My house is wired throughout w/ cat5 and cat6 as well as wifi w/ good enough speed to stream movies in HD while others are doing the same. It hasn't always this way though, I remember back in the early days of XboxLive nobody could even surf the web while my son or I were playing our favorite games online and forget about getting two Xboxes online at the same time. Now, we can have multiple consoles online while others are streaming / downloading movies, playing PC games w/o any issues, all at the same time.

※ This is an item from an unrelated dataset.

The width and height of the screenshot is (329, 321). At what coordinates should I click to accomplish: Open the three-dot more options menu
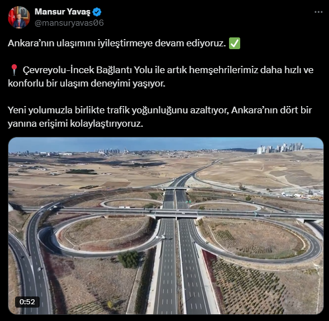pyautogui.click(x=318, y=12)
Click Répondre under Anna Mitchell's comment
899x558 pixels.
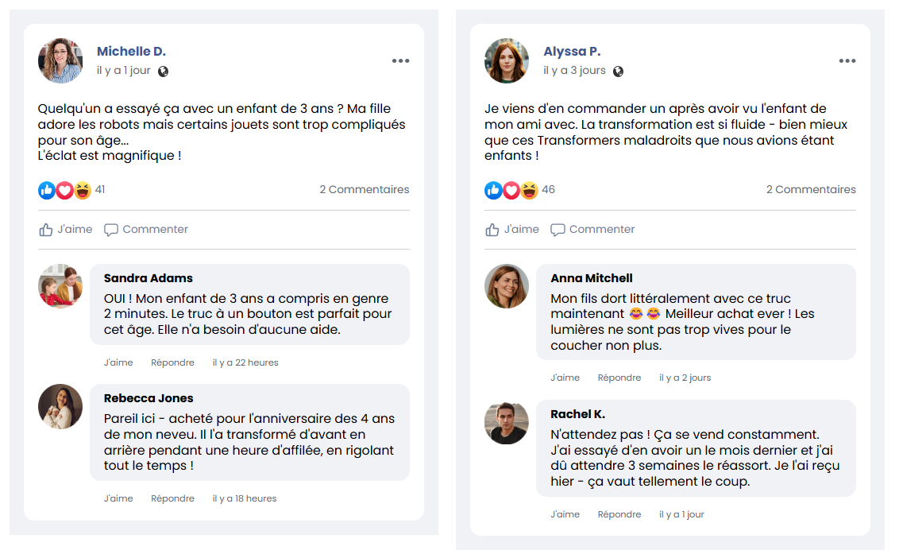click(x=619, y=378)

Below are my wired and Wifi speeds.

Wired speed

*Spoiler* 













Wifi speed

*Spoiler*


----------



## Mike Edwards (Mar 10, 2011)

hyghwayman said:


> My house is wired throughout w/ cat5 and cat6 as well as wifi w/ good enough speed to stream movies in HD while others are doing the same. It hasn't always this way though, I remember back in the early days of XboxLive nobody could even surf the web while my son or I were playing our favorite games online and forget about getting two Xboxes online at the same time. Now, we can have multiple consoles online while others stream / download movies, play PC games w/o any issues at all.
> 
> So I was just wondering how fast is enough for most in this day and age? Below are my wired and Wifi speeds.
> 
> ...


lol, that's more than enough for gaming speeds. you really don't need a lot of heardroom, as long as it's dedicated. it really has more to do with the latency rather than your speeds though


----------



## PC509 (Nov 15, 2012)

You're fine with those speeds. A lot of it depends on your latency (ping time). Your download and upload speeds are fine. 

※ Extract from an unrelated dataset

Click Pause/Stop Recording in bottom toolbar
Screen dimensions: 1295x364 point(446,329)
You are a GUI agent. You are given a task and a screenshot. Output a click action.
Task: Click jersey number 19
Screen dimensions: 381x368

What wireless router are you using? Some have a feature called QoS (Quality of Service) that you can utilize to give preference to gaming traffic over streaming or web surfing. You might see if that is an option if you do run into any problems.


----------



## hyghwayman (Jan 15, 2008)

Ping on my wired side is around 15ms and 25ms for my wifi.

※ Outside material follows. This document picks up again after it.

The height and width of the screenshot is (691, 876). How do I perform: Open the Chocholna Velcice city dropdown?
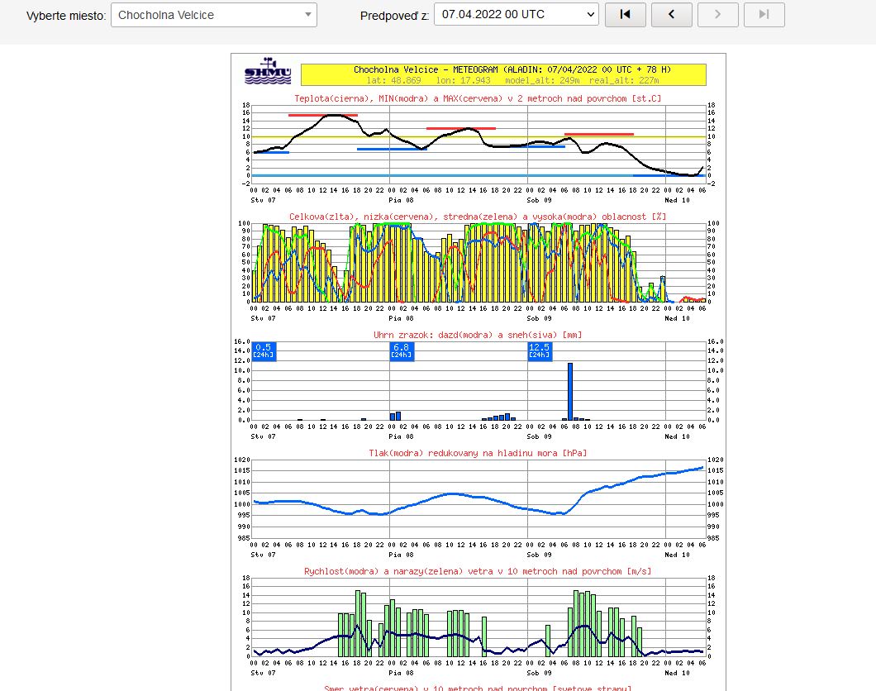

I'm using the modem/router combo that I got from my ISP which is TWC.


----------



## PC509 (Nov 15, 2012)

Pings are excellent. I don't think you'll have any issues at all.


----------



## ElectronicTonic (Feb 5, 2013)

I think you should also take into account display input lag. It seems to get overlooked all too often.


----------



## hyghwayman (Jan 15, 2008)

ElectronicTonic said:


> I think you should also take into account display input lag. It seems to get overlooked all too often.


Good point, ty

My CRT being fed a 1080i info from 360 = Zero lag


----------



## ElectronicTonic (Feb 5, 2013)

hyghwayman said:


> Good point, ty
> 
> My CRT being fed a 1080i info from 360 = Zero lag
> http://www.hometheatershack.com/gallery/file.php?n=11747


Awesome! Well I think you have all your bases covered. Game on!


----------